[Opening Given data section]
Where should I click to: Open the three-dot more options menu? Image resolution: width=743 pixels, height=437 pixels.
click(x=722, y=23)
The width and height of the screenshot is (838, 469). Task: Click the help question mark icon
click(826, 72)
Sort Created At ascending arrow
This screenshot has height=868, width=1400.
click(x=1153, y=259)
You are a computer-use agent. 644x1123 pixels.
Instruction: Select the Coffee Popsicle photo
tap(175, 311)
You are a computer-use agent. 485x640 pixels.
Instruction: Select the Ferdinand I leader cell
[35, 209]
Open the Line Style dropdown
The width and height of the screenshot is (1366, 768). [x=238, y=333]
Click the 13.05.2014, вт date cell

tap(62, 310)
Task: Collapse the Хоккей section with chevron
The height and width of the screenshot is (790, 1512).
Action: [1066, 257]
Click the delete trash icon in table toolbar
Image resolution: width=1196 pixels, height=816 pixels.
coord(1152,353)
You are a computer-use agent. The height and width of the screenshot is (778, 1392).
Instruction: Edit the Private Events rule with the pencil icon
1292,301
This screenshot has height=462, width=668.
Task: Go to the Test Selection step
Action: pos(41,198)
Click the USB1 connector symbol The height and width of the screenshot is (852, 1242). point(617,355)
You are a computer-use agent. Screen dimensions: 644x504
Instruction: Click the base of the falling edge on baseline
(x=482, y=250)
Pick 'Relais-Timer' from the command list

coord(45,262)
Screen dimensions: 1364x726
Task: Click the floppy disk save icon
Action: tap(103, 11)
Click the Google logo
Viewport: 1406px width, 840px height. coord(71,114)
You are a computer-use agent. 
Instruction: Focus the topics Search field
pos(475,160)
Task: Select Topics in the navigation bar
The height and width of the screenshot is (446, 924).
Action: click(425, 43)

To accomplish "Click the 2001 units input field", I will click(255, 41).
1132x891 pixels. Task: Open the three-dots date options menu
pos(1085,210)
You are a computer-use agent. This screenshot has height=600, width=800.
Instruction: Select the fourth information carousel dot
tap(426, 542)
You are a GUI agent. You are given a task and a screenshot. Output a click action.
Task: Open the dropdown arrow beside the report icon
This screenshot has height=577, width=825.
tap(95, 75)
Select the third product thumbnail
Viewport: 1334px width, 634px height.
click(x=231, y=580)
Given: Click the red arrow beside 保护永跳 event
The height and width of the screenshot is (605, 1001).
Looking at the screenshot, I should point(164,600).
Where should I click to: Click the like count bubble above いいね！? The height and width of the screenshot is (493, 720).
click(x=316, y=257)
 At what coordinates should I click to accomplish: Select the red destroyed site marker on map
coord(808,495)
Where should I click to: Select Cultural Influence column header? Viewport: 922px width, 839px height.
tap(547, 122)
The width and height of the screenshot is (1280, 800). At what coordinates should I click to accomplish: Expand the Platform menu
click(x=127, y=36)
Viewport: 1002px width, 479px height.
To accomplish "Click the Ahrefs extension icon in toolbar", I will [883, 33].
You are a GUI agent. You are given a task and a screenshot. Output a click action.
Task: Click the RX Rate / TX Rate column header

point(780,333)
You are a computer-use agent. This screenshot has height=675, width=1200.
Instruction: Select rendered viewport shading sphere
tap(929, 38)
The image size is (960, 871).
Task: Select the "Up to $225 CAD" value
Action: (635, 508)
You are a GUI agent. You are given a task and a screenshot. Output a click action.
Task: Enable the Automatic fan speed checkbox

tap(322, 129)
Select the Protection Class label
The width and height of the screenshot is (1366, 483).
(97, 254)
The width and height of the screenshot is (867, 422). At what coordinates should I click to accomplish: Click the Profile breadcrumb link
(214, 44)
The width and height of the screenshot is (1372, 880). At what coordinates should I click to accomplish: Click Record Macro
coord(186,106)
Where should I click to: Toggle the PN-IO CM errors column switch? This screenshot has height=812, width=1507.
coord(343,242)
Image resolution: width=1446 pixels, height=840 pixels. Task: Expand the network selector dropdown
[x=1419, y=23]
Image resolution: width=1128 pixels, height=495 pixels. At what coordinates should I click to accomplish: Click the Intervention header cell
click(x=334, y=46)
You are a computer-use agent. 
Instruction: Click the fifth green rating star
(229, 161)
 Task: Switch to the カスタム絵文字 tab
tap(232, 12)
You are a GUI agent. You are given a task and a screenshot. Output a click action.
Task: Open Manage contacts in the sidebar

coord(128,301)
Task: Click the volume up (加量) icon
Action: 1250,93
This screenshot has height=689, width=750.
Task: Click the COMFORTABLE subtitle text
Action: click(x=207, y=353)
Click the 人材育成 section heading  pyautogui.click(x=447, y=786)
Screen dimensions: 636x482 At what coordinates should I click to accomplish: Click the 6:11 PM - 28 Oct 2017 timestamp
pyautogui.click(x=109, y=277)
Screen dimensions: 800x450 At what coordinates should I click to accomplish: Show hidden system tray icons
[Closing Given data section]
Task prompt: The whole listing above needs to be written out exactly.

Completed exercise:
Where should I click to: Open the three-dot more options menu? Image resolution: width=743 pixels, height=437 pixels.
click(x=722, y=23)
The width and height of the screenshot is (838, 469). Task: Click the help question mark icon
click(826, 72)
Sort Created At ascending arrow
This screenshot has height=868, width=1400.
click(x=1153, y=259)
You are a computer-use agent. 644x1123 pixels.
Instruction: Select the Coffee Popsicle photo
tap(175, 311)
You are a computer-use agent. 485x640 pixels.
Instruction: Select the Ferdinand I leader cell
[35, 209]
Open the Line Style dropdown
The width and height of the screenshot is (1366, 768). [x=238, y=333]
Click the 13.05.2014, вт date cell

tap(62, 310)
Task: Collapse the Хоккей section with chevron
The height and width of the screenshot is (790, 1512).
Action: [1066, 257]
Click the delete trash icon in table toolbar
Image resolution: width=1196 pixels, height=816 pixels.
coord(1152,353)
You are a computer-use agent. The height and width of the screenshot is (778, 1392).
Instruction: Edit the Private Events rule with the pencil icon
1292,301
This screenshot has height=462, width=668.
Task: Go to the Test Selection step
Action: pos(41,198)
Click the USB1 connector symbol The height and width of the screenshot is (852, 1242). point(617,355)
You are a computer-use agent. Screen dimensions: 644x504
Instruction: Click the base of the falling edge on baseline
(x=482, y=250)
Pick 'Relais-Timer' from the command list

coord(45,262)
Screen dimensions: 1364x726
Task: Click the floppy disk save icon
Action: tap(103, 11)
Click the Google logo
Viewport: 1406px width, 840px height. coord(71,114)
You are a computer-use agent. 
Instruction: Focus the topics Search field
pos(475,160)
Task: Select Topics in the navigation bar
The height and width of the screenshot is (446, 924).
Action: click(425, 43)

To accomplish "Click the 2001 units input field", I will click(255, 41).
1132x891 pixels. Task: Open the three-dots date options menu
pos(1085,210)
You are a computer-use agent. This screenshot has height=600, width=800.
Instruction: Select the fourth information carousel dot
tap(426, 542)
You are a GUI agent. You are given a task and a screenshot. Output a click action.
Task: Open the dropdown arrow beside the report icon
This screenshot has height=577, width=825.
tap(95, 75)
Select the third product thumbnail
Viewport: 1334px width, 634px height.
click(x=231, y=580)
Given: Click the red arrow beside 保护永跳 event
The height and width of the screenshot is (605, 1001).
Looking at the screenshot, I should point(164,600).
Where should I click to: Click the like count bubble above いいね！? The height and width of the screenshot is (493, 720).
click(x=316, y=257)
 At what coordinates should I click to accomplish: Select the red destroyed site marker on map
coord(808,495)
Where should I click to: Select Cultural Influence column header? Viewport: 922px width, 839px height.
tap(547, 122)
The width and height of the screenshot is (1280, 800). At what coordinates should I click to accomplish: Expand the Platform menu
click(x=127, y=36)
Viewport: 1002px width, 479px height.
To accomplish "Click the Ahrefs extension icon in toolbar", I will [883, 33].
You are a GUI agent. You are given a task and a screenshot. Output a click action.
Task: Click the RX Rate / TX Rate column header

point(780,333)
You are a computer-use agent. This screenshot has height=675, width=1200.
Instruction: Select rendered viewport shading sphere
tap(929, 38)
The image size is (960, 871).
Task: Select the "Up to $225 CAD" value
Action: (635, 508)
You are a GUI agent. You are given a task and a screenshot. Output a click action.
Task: Enable the Automatic fan speed checkbox

tap(322, 129)
Select the Protection Class label
The width and height of the screenshot is (1366, 483).
(97, 254)
The width and height of the screenshot is (867, 422). At what coordinates should I click to accomplish: Click the Profile breadcrumb link
(214, 44)
The width and height of the screenshot is (1372, 880). At what coordinates should I click to accomplish: Click Record Macro
coord(186,106)
Where should I click to: Toggle the PN-IO CM errors column switch? This screenshot has height=812, width=1507.
coord(343,242)
Image resolution: width=1446 pixels, height=840 pixels. Task: Expand the network selector dropdown
[x=1419, y=23]
Image resolution: width=1128 pixels, height=495 pixels. At what coordinates should I click to accomplish: Click the Intervention header cell
click(x=334, y=46)
You are a computer-use agent. 
Instruction: Click the fifth green rating star
(229, 161)
 Task: Switch to the カスタム絵文字 tab
tap(232, 12)
You are a GUI agent. You are given a task and a screenshot. Output a click action.
Task: Open Manage contacts in the sidebar

coord(128,301)
Task: Click the volume up (加量) icon
Action: 1250,93
This screenshot has height=689, width=750.
Task: Click the COMFORTABLE subtitle text
Action: click(x=207, y=353)
Click the 人材育成 section heading  pyautogui.click(x=447, y=786)
Screen dimensions: 636x482 At what coordinates should I click to accomplish: Click the 6:11 PM - 28 Oct 2017 timestamp
pyautogui.click(x=109, y=277)
Screen dimensions: 800x450 At what coordinates should I click to accomplish: Show hidden system tray icons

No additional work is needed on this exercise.